What's in it for Canada?
Production and jobs are returning to North America, but benefits to Canada will be limited.
Onshoring, reshoring, inshoring, backshoring: all terms coined to describe a phenomenon that’s bringing US manufacturing jobs back from places such as China where low-cost advantages are quickly diminishing.
Whatever one chooses to call it – let’s settle on “onshoring” – it’s giving manufacturers a much needed lift as rising wages in emerging markets, a high-value renmbini and volatile transportation costs make China a less attractive place to run lower-cost production.
Offshoring – the process of substituting foreign factors of production for domestic ones to produce goods and services abroad and then import them – is slowing down. According to a report by TD economist Michael Dolga, Offshoring, Onshoring and the rebirth of American manufacturing, an upswing in onshoring activity accounts for about 25% of the 200,000 US manufacturing jobs created since 2011.
The report goes on to say rising capital-intensity across the manufacturing sector is also gradually eroding the benefits of producing goods abroad.
It’s happening for a number of reasons. More companies are embracing the domestic benefits in the US thanks to factors such as intellectual property protection, tighter supply chains, mass customization and an abundance of natural gas that’s lowering energy costs.
“The manufacturing sector is ripe for revival as changing global conditions, domestic advantages and productivity gains are making North American manufacturing more attractive, which will hinge on increasing competitive advantage in key industries,” writes Dolga.
Another report by the Boston Consulting Group, Made in America again: why manufacturing will return to the US, suggests American manufacturing is headed for a renaissance.
By as early as 2015, it will become more cost effective to make goods in the US, the report says, estimating up to 30% of the goods imported from China will shift production to America. That would reduce the US unemployment rate by 2% and lower the nonoil-related merchandise deficit by up to 35%.
So what does this all mean for Canada?
Nigel Southway, chair of the Toronto chapter at the Society of Manufacturing Engineers (SME), says onshoring benefits for Canada aren’t rosy, but he’s not waving the white flag. Prosperity will depend on getting the government to support manufacturing and address the over-valued dollar
“If you’re a business owner with a plant in the US and one here, where are you going to move production? It’s probably not here,” he says. “The dollar is a huge problem for some people.”

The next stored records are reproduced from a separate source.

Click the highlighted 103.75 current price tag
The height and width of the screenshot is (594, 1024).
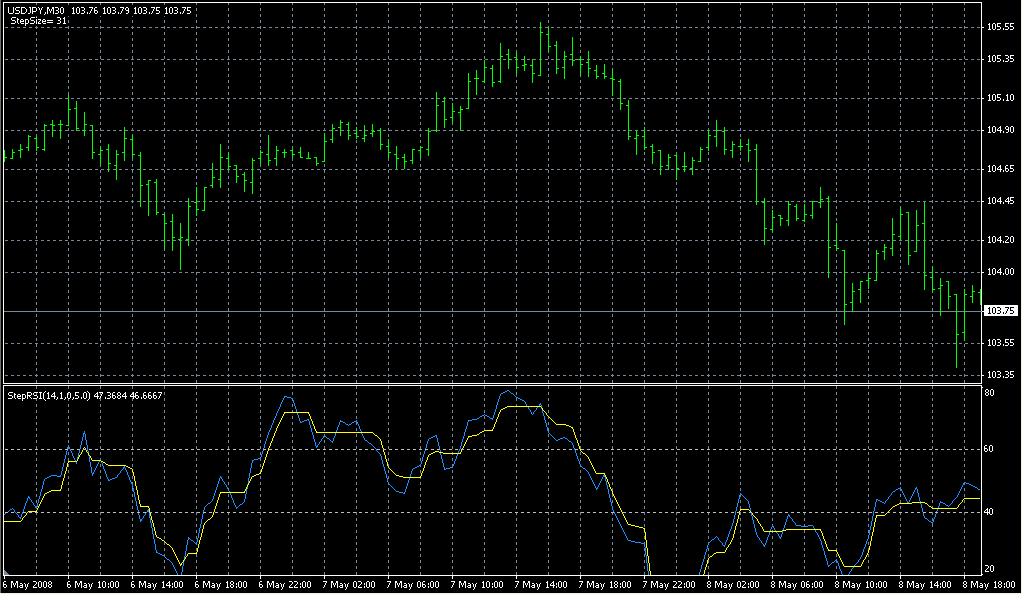tap(1000, 311)
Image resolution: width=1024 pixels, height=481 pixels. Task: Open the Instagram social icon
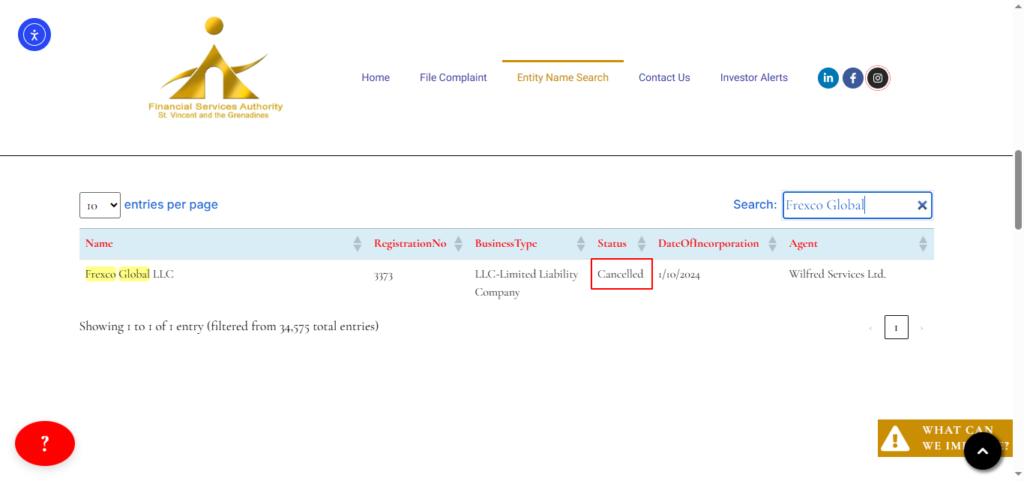[878, 78]
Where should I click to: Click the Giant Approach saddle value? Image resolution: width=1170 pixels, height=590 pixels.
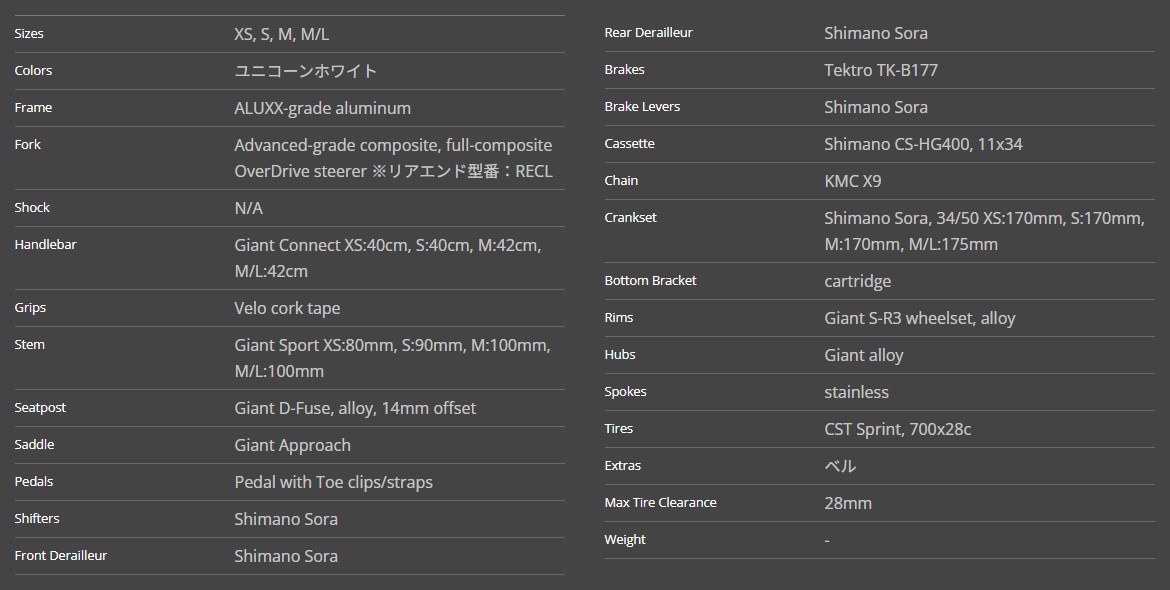coord(292,445)
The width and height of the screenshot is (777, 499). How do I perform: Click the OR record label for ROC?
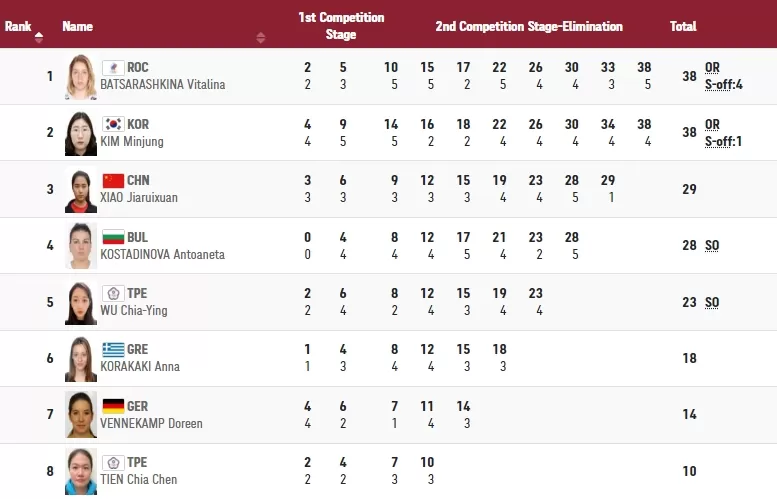click(712, 68)
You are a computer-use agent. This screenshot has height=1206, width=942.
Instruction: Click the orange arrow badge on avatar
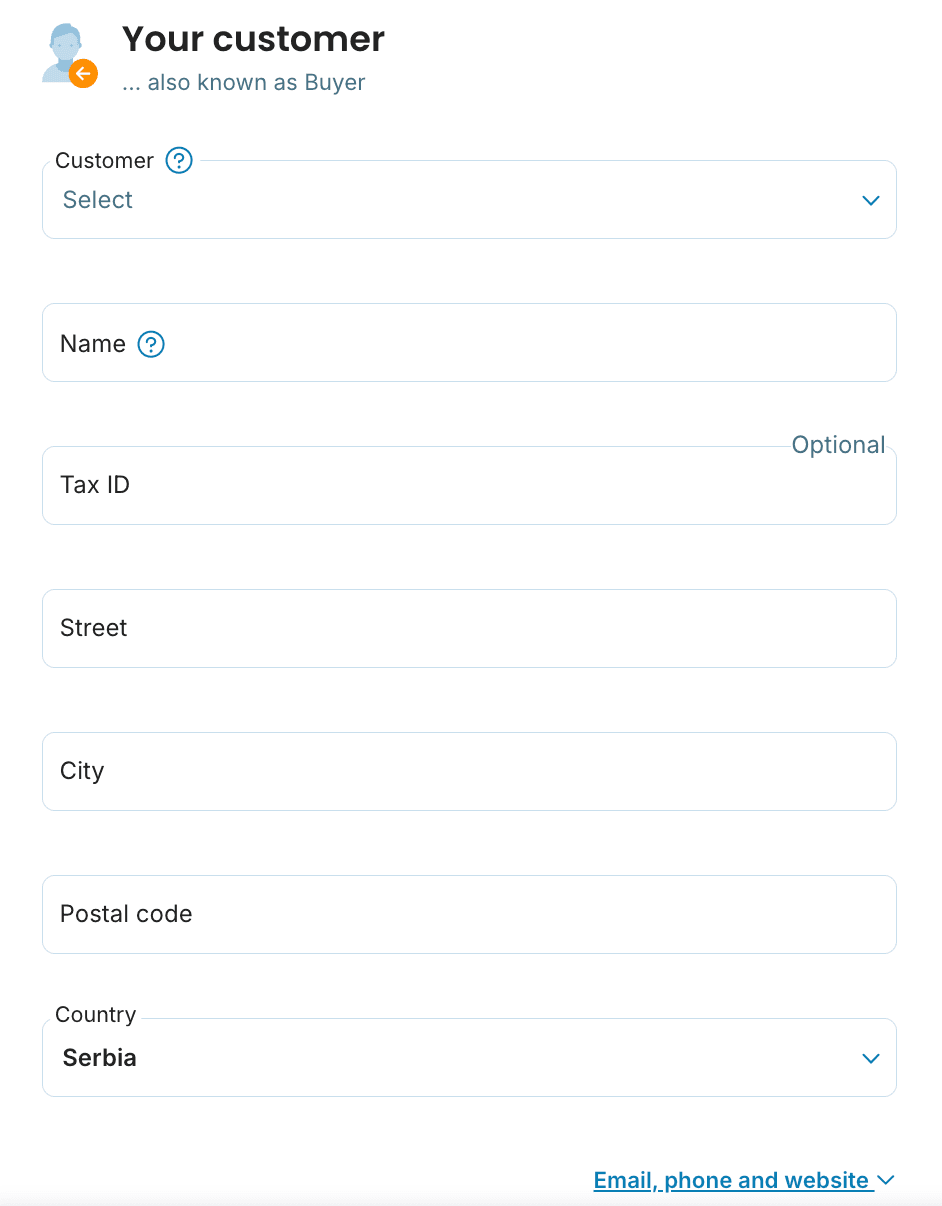click(84, 73)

Southway also heads SME’s Take Back Manufacturing (TBM) initiative, a campaign launched in mid-2011 to help manufacturers rebalance what’s made offshore and what’s made here.
The plan is to raise awareness and prepare for the return of jobs, while getting governments involved to work on tax, trade and education policies that enhance manufacturing competitiveness. TBM is also working to ensure manufacturer’s have the resources they need to improve technology development, productivity and innovation, and to create a stronger career development infrastructure.
“I’m not giving up, but the government needs to realize that manufacturing’s important. If it did, it would look at some way to offset the dollar for Canadian manufacturers,” he says.
Skills needed to grow
Southway says the focus should be on being more competitive with the US because onshoring will boost demand for goods.
“It’s scary that we’re not even focusing on the US, that we’re looking outside the US to compete. But if you can’t compete with the US, how can you compete?” he says.